Di Nusantara ini, belum kita lepas dari derita Tsunami di Aceh, maka kita telah dihajar dengan berbagai bencana dalam bentuk banjir dan longsor di Bojonegoro, gempa di Jogja, Papua; banjir di Sulawesi dan Kalimantan, kecelakaan kerja yang ceroboh di Sidoarjo yang menghasilkan lumpur gas yang memporak-porandakan ekonomi dan kehidupan rakyat setempat, belum lagi penyakit dan wabah flu burung, korupsi dan kebodohan yang berkepanjangan, premanisme atas nama agama dan lain sebagainya yang sedang mengancam keutuhan bangsa dan negara ini. Sepertinya kutukan demi kutukan sedang menyantap bangsa ini akibat menggeliatnya Pertiwi yang sakit dan muak dengan segala ulah kita yang tidak satvik lagi. Entah apalagi yang akan terjadi pada bangsa yang ”sakit dan bodoh” ini, mass-media penuh dengan himbauan dan pertanyaan-pertanyaan yang tidak dapat dijawab bahkan oleh mereka-mereka yang sering tampil di layar kaca dengan jubah-jubah keagamaan. Semua jadi semu, manusia Indonesia berubah menjadi pesimis, akankah kita survive (bertahan hidup) sebagai sebuah bangsa, bumi Pertiwi saja sudah membalas apalagi dunia. Bangsa-bangsa lain mulai melecehkan kehadiran kita sebagai bangsa perusak tetangga kita sendiri.

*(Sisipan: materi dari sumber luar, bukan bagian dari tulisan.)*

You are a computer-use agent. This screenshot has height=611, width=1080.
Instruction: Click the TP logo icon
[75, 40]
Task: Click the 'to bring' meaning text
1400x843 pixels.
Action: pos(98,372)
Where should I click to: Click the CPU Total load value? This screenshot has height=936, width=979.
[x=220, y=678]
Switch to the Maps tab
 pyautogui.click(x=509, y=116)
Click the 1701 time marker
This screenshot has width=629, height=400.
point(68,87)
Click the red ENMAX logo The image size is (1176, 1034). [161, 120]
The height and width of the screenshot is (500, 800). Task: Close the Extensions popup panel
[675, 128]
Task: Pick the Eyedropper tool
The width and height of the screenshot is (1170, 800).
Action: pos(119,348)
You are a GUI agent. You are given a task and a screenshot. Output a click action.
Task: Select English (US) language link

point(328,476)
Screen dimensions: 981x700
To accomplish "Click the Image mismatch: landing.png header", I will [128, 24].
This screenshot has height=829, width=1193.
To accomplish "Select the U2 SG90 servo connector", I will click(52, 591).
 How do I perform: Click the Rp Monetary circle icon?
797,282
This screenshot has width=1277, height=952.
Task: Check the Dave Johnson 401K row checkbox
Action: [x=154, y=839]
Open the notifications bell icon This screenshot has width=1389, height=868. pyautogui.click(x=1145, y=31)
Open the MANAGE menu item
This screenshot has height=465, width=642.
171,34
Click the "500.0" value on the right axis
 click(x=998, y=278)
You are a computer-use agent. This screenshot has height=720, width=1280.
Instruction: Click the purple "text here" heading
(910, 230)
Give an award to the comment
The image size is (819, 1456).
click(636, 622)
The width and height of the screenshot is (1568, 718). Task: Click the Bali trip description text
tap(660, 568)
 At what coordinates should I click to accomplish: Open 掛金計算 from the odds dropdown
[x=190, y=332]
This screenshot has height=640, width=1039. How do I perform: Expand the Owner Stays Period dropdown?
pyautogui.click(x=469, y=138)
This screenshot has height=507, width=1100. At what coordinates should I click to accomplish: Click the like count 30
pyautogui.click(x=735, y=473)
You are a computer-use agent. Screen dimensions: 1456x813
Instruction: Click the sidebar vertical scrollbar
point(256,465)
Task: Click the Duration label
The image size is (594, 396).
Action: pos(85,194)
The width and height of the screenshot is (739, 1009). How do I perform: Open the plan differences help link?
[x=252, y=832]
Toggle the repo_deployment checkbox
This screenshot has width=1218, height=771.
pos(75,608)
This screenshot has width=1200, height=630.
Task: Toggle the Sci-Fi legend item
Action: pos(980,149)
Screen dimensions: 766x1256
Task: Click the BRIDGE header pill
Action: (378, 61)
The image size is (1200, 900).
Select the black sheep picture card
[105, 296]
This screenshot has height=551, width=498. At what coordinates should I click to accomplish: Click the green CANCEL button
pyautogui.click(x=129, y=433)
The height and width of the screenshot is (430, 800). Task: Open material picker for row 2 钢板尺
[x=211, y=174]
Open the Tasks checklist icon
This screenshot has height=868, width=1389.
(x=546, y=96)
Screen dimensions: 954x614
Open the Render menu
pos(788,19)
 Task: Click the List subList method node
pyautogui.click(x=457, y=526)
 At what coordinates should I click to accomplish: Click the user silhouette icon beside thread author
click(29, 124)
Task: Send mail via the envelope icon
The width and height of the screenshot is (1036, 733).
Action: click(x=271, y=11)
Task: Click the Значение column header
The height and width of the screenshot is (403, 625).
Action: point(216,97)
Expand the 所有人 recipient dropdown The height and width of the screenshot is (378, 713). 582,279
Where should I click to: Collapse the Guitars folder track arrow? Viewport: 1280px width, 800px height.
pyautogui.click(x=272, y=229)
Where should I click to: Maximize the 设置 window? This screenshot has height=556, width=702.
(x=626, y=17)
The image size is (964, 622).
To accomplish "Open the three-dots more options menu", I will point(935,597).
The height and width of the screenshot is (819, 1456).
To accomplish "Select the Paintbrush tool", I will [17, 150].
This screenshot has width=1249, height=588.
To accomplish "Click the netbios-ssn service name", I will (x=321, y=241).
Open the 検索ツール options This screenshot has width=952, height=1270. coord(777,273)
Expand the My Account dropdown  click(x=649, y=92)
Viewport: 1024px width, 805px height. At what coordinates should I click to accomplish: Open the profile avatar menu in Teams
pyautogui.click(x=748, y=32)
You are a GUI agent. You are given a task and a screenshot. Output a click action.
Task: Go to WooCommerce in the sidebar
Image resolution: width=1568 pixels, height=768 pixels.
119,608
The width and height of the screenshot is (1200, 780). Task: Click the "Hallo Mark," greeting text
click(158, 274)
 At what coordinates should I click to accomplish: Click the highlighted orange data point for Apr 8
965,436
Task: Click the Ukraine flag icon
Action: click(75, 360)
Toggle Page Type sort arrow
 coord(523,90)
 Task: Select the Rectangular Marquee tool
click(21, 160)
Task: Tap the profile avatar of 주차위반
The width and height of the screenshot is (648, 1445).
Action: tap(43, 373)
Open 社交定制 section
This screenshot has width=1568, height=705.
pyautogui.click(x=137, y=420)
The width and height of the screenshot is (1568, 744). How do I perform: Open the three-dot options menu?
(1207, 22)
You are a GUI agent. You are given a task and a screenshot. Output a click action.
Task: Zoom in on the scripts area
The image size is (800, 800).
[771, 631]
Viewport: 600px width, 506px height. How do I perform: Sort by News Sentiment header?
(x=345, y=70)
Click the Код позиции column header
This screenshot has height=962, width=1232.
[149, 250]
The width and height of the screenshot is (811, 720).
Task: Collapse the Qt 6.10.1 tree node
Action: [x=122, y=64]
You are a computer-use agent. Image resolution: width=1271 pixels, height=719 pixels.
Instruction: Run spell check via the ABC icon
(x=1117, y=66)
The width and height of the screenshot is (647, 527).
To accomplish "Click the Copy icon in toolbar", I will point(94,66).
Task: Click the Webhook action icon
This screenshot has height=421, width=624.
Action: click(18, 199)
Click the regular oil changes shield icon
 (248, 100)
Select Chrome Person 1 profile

Konon ditambahkan oleh para ahli bahwasanya negara dan bangsa ini memang rawan akan berbagai bencana karena hidup di bagian bumi yang terpapar luas terhadap berbagai fenomena alam yang mudah menimbulkan bencana. Negeri ini tepat berada di atas kulit bumi yang merupakan titik pertemuan sejumlah lempeng-lempeng patahan. Posisi ini diperparah karena wilayah Nusantara juga melingkupi wilayah yang disebut Ring of Fire (Cincin api). Di Indonesia hadir sekitar 130 gunung berapi yang siap meletus sewaktu-waktu. Yang tambah parah dan runyam lagi, wilayah kepulauan kita ini secara geografis menyimpan potensi hujan badai yang setiap saat dapat mengakibatkan banjir dan tanah longsor yang berkepanjangan. Jangan lupa bahwa manusia Indonesia itu sendiri pun juga amat ”berkontribusi” pada terjadinya berbagai bencana jangka pendek dan panjang. Sumber daya manusia Indonsia yang lemah dan buruk rupanya lupa bahwa bumi ini bukanlah benda mati. Seorang ilmuwan Jepang, Masaru Emoto, telah membuktikan dalam penelitiannya bahwa air yang terkandung di bumi ini ternyata memberikan reaksi yang berbeda dalam struktur kristalnya terhadap setiap perlakuan yang kita berikan. Bukankah Weda sudah menyiratkan hal tersebut melalui penalaran konsep Maha Panca Butham dari era masa lalu? Bahkan, jauh sebelumnya, dari leluhur umat manusia khususnya kaum Hindu-Dharma telah memberikan teladan dan ajaran melalui berbagai upaya, upacara, praktek dan ajaran mereka demi melindungi alam sekitar kita agar manusia itu sendiri terhindar dari berbagai bahaya dan bencana. Tetapi makin hari manusia bumi makin serakah dan zalim karena terlena oleh kebutuhan hidup dan kekurangan nurani. Naiknya BBM di negeri ini, tanpa disangka menghasilkan penebangan pepohonan di pedesaan karena rakyat miskin tidak lagi mampu membeli minyak tanah. Pemerintahpun terlambat menyadarinya, karena memang tidak ada misi dan visi khusus demi pembangunan bangsa ini baik secara moral maupun ekonomi. Bayangkan antri saja bangsa ini belum bisa. Apalagi membangun negara?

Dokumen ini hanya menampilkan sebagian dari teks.